» Work order: Search the records for the word "computer". Copy every line where it appears.

» Recorded information:
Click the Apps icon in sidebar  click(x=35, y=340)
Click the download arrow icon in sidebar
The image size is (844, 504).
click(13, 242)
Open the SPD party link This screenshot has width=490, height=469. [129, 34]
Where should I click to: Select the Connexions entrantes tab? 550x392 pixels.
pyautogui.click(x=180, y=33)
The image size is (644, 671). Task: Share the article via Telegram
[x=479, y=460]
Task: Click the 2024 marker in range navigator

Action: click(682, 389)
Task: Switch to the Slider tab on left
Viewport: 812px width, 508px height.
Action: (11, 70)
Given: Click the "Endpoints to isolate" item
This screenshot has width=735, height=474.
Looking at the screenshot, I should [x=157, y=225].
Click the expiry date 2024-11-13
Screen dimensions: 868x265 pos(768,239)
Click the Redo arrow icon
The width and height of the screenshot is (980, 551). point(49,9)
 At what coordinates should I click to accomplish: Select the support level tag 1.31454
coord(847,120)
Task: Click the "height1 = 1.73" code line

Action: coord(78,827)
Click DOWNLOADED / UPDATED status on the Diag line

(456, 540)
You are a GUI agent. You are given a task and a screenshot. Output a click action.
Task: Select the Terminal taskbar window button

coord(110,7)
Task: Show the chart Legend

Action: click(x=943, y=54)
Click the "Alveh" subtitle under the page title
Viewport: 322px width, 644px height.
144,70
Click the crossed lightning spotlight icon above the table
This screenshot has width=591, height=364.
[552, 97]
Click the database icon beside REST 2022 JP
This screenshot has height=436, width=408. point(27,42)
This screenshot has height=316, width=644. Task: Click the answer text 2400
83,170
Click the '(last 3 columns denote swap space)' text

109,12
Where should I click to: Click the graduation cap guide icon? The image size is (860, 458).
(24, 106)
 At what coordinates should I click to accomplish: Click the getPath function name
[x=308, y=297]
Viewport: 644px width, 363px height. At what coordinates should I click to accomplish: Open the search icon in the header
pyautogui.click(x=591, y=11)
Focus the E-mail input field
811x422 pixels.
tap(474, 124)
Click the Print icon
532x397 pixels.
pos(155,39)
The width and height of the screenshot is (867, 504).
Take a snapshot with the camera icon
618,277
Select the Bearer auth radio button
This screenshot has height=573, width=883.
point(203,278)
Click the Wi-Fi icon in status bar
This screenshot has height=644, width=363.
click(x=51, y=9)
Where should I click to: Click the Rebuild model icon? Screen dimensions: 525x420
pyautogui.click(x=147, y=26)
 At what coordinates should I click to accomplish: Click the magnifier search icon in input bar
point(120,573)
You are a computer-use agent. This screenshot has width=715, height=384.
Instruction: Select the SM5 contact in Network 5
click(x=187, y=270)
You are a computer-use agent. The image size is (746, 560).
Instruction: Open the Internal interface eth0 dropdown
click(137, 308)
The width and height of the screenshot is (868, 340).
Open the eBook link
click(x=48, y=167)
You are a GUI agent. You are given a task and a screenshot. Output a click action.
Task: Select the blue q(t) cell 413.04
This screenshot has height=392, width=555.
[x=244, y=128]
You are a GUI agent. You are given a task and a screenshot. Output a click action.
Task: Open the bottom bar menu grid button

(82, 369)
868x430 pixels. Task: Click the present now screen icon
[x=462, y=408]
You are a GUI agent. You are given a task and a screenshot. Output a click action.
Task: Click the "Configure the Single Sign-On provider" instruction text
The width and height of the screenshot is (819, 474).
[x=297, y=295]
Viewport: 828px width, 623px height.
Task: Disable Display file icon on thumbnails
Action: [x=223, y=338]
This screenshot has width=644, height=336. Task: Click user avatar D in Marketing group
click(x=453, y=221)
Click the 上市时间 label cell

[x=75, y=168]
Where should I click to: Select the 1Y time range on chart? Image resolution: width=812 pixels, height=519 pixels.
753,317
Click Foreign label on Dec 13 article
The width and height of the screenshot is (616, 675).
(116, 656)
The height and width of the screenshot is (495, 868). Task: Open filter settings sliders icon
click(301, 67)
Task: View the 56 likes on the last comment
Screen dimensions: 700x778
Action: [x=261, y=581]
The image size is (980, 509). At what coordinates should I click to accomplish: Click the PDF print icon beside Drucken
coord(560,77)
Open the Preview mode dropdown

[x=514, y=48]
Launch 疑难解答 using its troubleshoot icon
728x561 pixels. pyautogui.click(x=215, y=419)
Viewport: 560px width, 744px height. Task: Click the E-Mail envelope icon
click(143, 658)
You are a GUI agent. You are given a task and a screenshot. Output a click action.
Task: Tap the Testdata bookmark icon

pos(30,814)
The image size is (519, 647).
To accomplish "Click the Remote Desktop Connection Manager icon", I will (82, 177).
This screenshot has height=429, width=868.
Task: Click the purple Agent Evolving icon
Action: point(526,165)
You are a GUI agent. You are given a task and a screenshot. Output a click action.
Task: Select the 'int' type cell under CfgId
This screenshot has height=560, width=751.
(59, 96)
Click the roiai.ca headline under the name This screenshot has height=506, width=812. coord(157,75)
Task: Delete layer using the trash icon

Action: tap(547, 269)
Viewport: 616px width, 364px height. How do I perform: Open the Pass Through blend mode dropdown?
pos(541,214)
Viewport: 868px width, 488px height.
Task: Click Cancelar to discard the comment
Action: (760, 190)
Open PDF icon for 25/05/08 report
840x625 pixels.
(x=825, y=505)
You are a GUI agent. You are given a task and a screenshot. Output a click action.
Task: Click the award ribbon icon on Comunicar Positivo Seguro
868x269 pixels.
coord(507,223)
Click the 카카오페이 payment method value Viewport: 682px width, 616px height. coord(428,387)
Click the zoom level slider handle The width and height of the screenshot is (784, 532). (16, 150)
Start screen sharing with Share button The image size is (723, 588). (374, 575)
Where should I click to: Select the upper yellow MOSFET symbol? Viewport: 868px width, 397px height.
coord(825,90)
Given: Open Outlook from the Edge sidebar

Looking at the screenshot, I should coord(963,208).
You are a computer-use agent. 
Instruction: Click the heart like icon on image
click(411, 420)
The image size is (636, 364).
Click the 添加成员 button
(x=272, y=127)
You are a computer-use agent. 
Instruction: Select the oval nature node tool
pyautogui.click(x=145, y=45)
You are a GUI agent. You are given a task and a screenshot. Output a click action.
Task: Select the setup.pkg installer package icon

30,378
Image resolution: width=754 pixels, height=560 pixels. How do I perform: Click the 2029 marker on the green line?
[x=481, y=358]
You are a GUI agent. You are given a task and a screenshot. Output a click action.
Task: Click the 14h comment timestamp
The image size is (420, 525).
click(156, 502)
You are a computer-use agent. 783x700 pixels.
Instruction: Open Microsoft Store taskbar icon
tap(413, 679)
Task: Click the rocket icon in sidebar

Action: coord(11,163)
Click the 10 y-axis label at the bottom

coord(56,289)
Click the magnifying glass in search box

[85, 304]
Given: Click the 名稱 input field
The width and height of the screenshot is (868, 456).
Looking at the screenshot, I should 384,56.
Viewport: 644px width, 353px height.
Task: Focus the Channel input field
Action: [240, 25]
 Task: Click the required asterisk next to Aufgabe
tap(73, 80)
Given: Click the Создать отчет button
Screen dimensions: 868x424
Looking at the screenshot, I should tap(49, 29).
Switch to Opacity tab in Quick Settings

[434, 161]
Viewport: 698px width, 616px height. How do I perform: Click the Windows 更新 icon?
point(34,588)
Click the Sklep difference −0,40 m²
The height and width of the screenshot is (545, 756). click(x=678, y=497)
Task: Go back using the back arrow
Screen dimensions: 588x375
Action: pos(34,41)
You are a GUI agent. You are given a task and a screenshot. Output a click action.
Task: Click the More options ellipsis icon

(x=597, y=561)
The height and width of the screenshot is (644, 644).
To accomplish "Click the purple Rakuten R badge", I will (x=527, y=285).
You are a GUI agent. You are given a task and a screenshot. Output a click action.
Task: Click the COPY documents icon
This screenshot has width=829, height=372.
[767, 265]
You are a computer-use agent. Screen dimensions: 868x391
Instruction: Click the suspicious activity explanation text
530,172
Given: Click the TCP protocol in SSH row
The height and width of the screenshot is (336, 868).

» Result of this task:
You are a computer-use agent. This screenshot has width=715, height=384.
You are a computer-use agent. The image size is (746, 560).
You are a computer-use agent. 
You are a computer-use agent. 
You are a computer-use agent. 783x700 pixels.
You are a computer-use agent. Screen dimensions: 868x391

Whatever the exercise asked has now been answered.